The CVE Editorial Board met via teleconference on May 19, 2016. The meeting was oriented around progress on CNA efforts, Board charter updates, and maximizing community participation. Members of the MITRE CVE Team also attended the call. Board members in attendance were:
Pascal Meunier, CERIAS
Harold Booth, NIST
Ken Williams, CA
Kurt Seifried, Red Hat
Scott Lawler, LP3
Dave Waltermire, NIST
Andy Balinsky, Cisco
The following discussions were held:
1. CNA Updates
b. Intel is expected to finish the process of becoming a CNA by the end of May, and is currently going through and assigning CVE IDs to their backlog.
c. DWF CNA
i. DWF has completed two CVE ID assignments (CVE-2016-1000000 and CVE-2016-1000001), which have been added to the CVE List. The CVE website is being updated and the new CVEs will be on the CVE website once the update is complete.
ii. DWF is currently working on identifying their backlog and is identifying “beta testers” who will make CVE assignments on behalf of DWF with the expectation they will later become sub-CNAs.
2. Editorial Board charter updates
a. Board process issues that will impact the ongoing Editorial Board Charter revisions were discussed. The purpose of today’s discussion was to elicit feedback and suggestions; not to make decisions. Decisions will be made through the Charter revision process and Board votes over the private e-mail list.
b. The primary topic of discussion was the makeup of the Board membership, including how many people should be on the Board, how many organizations should be represented, and how many votes they should get, participation requirements, and representation of stakeholder groups.
i. Though these were only discussions and not formal decisions, the group, in general, felt that there should not currently be a cap on the number of individuals or organizations on the Board, but there should only be a cap on voting: a single vote per organization.

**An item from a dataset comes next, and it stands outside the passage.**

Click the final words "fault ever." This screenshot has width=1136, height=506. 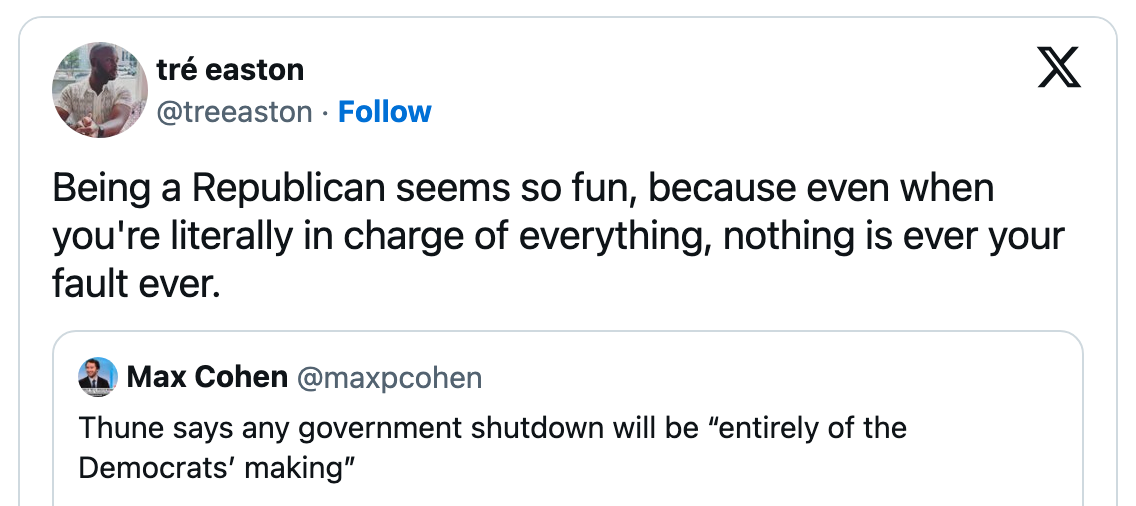pos(134,285)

ii. Board members felt that there should be some form of participation over the course of a year, but there should not be a required amount of meetings to attend or e-mails to send. In addition, the Board thinks that there should be an annual poll to all members of the Board asking whether they would like to continue to be Board members.

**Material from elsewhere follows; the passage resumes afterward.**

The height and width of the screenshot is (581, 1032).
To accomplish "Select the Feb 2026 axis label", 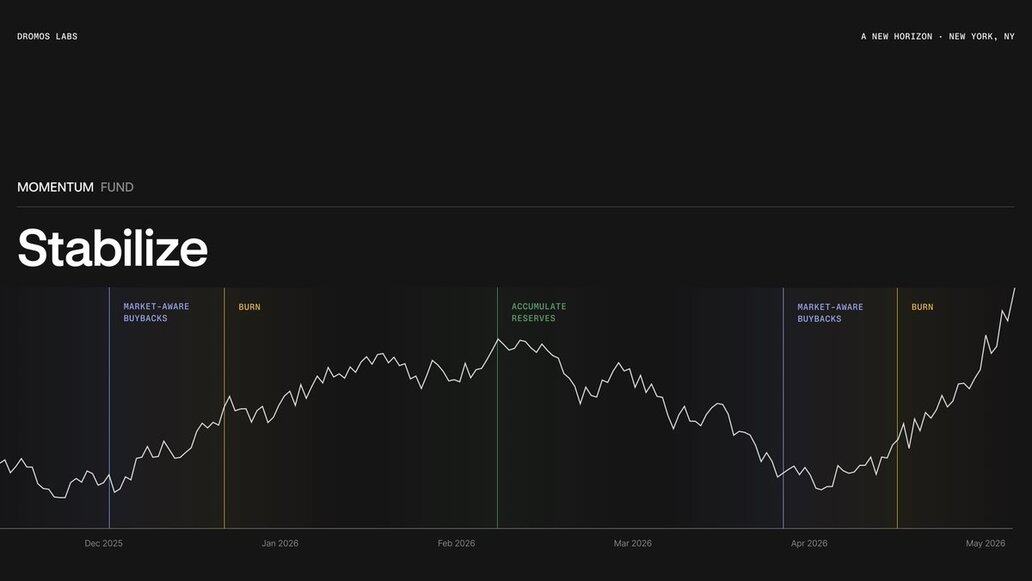I will [456, 544].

iii. The Board thinks that anyone should be able to be nominated, as long as they are recommended by a sitting member of the Board.
1. Despite requests that MITRE vet the Board prospects, MITRE believes that the Board should vet and select its own members via a Board vote.
2. MITRE will develop a template for nominating a candidate that sitting members of the Board can use to share information on an individual they are recommending. This template will include collection of a resume, experience working with CVE, expected value of the candidate to CVE in the future, etc.
iv. The Board would like to increase membership where possible, including expansion to other IT stakeholders (e.g., hardware vendors) and sectors (e.g., finance). In particular, several Board members expressed the desire to see more representation from CVE end-users. The Board members committed to reaching out to their own contacts to identify interest in increased participation in CVE.
3. The final conversation on potential Charter updates led the Board to discuss ways of increasing community participation. In addition to nominating new members representing new stakeholder groups to become CNAs and Board members, the group discussed options like holding “open” Board meetings (approximately once per year) where the public is invited to join and participate. It was noted that the participation of new sectors may be more appropriate when the federated CVE concept has matured further.
- Update the Board charter and distribute out to the Board for discussion and vote (MITRE)
- Send out list of working groups to solicit members (MITRE)
- Send an email to the Board to discuss swim lanes and products and sources (MITRE)
- Develop a template for nominating prospective Board members (MITRE)
- Look into Google Hangouts as a possibility to replace Skype (MITRE)
The next Editorial Board meeting will be held on June 2.